> [What you will do]
**1)** From the listing, lay out as a numbered list, omitting blank lines, only the lines between the line containing "Tap the battery indicator in status bar" and the line containing "click(286, 96)", inclusive.
**2)** Carry on the forum thread about capsizing on the Hocking River from the point where it stops.

> [Passage given]
• • • • •

# Rough Day on the Hocking



## lg_mouth (Jun 7, 2004)

Saturday June 26, 2004 won't be a day I will soon forget. A buddy called and asked if I was interested in floating the Hocking in my 10' john boat and I said sure. I really hadn't fished the Hocking that much and really wanted to get into some smallies. So we get to the drop off in Logan and see a big smallie bust a minnow on the surface and I caught a small one before we launched, so we both thought this was going to be a great trip. Well, that 7" smallie was all we caught for the next 3 hours. Then the fun started. The river was about 1.5' above normal level, so the current was swift at times. We got caught in some current and some logs, my seat busted loose and I went in the drink. No big deal, a little cold but no bodily harm. About 30 minutes later I catch a nice 14" smallie, so that helps me cheer up some. Around the next bend, we get caught in some even swifter current, the boat goes sidewase into some brush, we start taking on water, and we capsize! The boat flips over and comes down on me. Thank God I went under the water to avoid being hit and came up between the benches. The water was swift and about up to my neck. My buddy flips the boat back over and frees me and somehow had grabbed the trolling motor and battery and drug them to shore. I watched as most of my stuff was swept under and gone. Thank God we both made it back to shore completely unhurt except for being sore and pretty shook up. All in all we added up we lost over $400 worth of stuff between us. But the good thing is all that can be replaced, but we couldn't have been. I was never so happy to get back to my wife and my little girl. 
I know some of you will ask if I was wearing a PFD and I wasn't. I am not so certain that would have helped. I am afraid if I would have had my bulky lifejacket on, it may have gotten tangled in the brush when I went under and trapped me. I will never know, but I do know my Lord was looking out after us yesterday and for that I am thankful. Sorry so lengthy, but I wanted to share my experience.

Lg_mouth
Matthew 28:19-20


----------



## flathunter (Apr 5, 2004)

Man that was a bad day, glad you are ok.


----------



## Pipeliner (Apr 5, 2004)

I to have had such a rough trip in a small river,, About 20 years ago!!!!!
Nice Post!!!! Glad you are still with us!!!!!!!!!!!!!!!!!!!!!!!!!! Stan


----------



## oufisherman (Apr 10, 2004)

Glad to see that everyone is okay and unhurt. Sorry about the lost tackle. About how far did you make it down when you flipped. I might be hitting the Hocking this afternoon (Monday) for a little wading. Thanks for the info on the higher water levels!


----------



## Warpath (May 23, 2004)

• • • • •

> [Records held in a dataset]
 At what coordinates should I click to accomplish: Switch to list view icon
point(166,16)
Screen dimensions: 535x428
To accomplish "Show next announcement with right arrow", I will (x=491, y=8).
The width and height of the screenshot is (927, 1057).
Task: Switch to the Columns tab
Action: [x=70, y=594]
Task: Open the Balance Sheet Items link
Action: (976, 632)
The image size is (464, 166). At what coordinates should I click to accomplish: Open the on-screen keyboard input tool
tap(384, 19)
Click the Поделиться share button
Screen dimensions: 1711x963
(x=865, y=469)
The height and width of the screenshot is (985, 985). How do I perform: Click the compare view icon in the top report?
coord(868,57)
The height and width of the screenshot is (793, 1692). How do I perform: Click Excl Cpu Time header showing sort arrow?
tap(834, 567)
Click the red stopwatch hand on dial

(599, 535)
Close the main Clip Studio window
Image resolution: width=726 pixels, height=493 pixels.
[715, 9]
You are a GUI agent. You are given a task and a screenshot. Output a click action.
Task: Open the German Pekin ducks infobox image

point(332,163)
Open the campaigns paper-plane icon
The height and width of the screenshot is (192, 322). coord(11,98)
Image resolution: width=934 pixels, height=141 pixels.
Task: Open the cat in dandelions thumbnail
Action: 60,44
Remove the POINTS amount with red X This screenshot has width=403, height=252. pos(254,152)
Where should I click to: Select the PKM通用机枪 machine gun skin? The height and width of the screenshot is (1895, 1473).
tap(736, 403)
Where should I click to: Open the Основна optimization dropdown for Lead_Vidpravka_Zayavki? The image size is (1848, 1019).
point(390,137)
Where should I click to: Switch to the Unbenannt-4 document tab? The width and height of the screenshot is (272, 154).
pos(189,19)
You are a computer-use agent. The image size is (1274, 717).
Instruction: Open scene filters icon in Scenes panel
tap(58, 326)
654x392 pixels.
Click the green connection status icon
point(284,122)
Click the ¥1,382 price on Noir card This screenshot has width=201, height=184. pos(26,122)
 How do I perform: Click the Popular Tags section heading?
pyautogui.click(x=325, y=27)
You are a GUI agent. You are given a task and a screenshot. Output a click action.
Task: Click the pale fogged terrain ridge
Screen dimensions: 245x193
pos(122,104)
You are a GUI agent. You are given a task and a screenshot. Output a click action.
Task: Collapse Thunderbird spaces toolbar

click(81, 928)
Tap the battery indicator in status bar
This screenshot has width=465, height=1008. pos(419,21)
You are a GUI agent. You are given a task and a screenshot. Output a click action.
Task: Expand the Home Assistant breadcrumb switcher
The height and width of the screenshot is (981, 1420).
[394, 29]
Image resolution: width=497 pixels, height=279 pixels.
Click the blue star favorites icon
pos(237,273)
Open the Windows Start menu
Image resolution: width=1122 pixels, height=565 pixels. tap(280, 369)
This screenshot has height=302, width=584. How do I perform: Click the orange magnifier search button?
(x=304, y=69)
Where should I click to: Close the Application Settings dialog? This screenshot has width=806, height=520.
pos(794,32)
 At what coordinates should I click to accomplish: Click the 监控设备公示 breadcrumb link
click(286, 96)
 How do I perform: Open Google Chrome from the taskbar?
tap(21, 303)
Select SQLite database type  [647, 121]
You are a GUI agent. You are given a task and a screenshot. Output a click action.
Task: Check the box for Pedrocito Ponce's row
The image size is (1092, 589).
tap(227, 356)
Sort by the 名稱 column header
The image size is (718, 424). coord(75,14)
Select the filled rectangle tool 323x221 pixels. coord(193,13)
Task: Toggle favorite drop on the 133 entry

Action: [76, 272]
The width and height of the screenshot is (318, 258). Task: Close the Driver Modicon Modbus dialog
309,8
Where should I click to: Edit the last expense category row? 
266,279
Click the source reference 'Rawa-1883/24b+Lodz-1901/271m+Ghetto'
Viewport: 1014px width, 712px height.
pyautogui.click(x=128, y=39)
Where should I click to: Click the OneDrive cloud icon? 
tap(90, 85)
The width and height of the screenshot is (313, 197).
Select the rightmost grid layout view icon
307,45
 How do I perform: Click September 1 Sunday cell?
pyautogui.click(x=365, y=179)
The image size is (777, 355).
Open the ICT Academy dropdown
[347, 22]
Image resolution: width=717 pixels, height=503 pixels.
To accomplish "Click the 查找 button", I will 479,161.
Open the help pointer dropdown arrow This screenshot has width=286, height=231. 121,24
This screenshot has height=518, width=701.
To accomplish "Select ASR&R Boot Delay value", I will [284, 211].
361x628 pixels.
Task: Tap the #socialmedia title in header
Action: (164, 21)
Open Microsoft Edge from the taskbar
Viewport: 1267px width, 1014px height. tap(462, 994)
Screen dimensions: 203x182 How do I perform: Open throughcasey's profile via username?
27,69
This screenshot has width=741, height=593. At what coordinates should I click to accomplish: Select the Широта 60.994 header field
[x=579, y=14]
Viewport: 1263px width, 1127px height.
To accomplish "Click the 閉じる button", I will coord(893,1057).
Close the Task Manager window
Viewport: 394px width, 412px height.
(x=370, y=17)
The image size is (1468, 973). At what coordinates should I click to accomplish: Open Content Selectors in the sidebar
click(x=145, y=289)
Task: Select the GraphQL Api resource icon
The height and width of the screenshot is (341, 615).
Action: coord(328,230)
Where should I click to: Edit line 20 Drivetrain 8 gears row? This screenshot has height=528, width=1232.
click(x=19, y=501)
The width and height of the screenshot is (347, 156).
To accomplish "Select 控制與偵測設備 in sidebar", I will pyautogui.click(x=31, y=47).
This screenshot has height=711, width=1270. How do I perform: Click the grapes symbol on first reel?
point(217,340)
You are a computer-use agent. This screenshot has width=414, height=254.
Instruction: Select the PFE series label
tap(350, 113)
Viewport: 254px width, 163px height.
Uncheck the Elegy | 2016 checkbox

• • • • •

> [Responses to the exercise]
**1)**
1. Tap the battery indicator in status bar
2. This screenshot has width=465, height=1008. pos(419,21)
3. You are a GUI agent. You are given a task and a screenshot. Output a click action.
4. Task: Expand the Home Assistant breadcrumb switcher
5. The height and width of the screenshot is (981, 1420).
6. [394, 29]
7. Image resolution: width=497 pixels, height=279 pixels.
8. Click the blue star favorites icon
9. pos(237,273)
10. Open the Windows Start menu
11. Image resolution: width=1122 pixels, height=565 pixels. tap(280, 369)
12. This screenshot has height=302, width=584. How do I perform: Click the orange magnifier search button?
13. (x=304, y=69)
14. Where should I click to: Close the Application Settings dialog? This screenshot has width=806, height=520.
15. pos(794,32)
16.  At what coordinates should I click to accomplish: Click the 监控设备公示 breadcrumb link
17. click(286, 96)

**2)**
lg_mouth,

Have you ever considered springing for the automatic style PFD's like SOSpenders? I fish a lot by myself, and I bought one with a lot of hesitation. I got it on sale, thankfully, and I worried that it might be uncomfortable. I heard a story from a banker once that his friend was in a boat that got t-boned on the lake and he got thrown in the drink. Of course, like many fisherman, he had taken his PFD off when he shut down the motor. He drowned and the other person in his boat lived because he had a SOSpenders PFD on. I guess the other boat came swinging around a point at high speed and went right through them. 

After I heard that, I went and bought one the next time I was at Bass Pro Shops. I worried that something might happen when I'm out by myself, and no one would be there to help out. And to be completely honest, it's so comfortable to wear that I don't ever take it off once I've parked the truck. I doubt it would have been so bulky that it would have hung up in the brush, and I think once the CO2 cartridge discharged, it would have pulled you through most brush to where you could breath fresh air. Just a thought, especially since you have a wife and lil' girl at home. Glad you made it through ok.

Eric


----------



## FishJunky (May 20, 2004)

Glad to see you made it home safe.


----------



## eye4neye (Apr 12, 2004)

man what a bad day. i have to say i have been there also with a similair experiance on the scioto, and i wll never go back....glad to see that your ok......tony


----------



## CreekFloater (Apr 28, 2004)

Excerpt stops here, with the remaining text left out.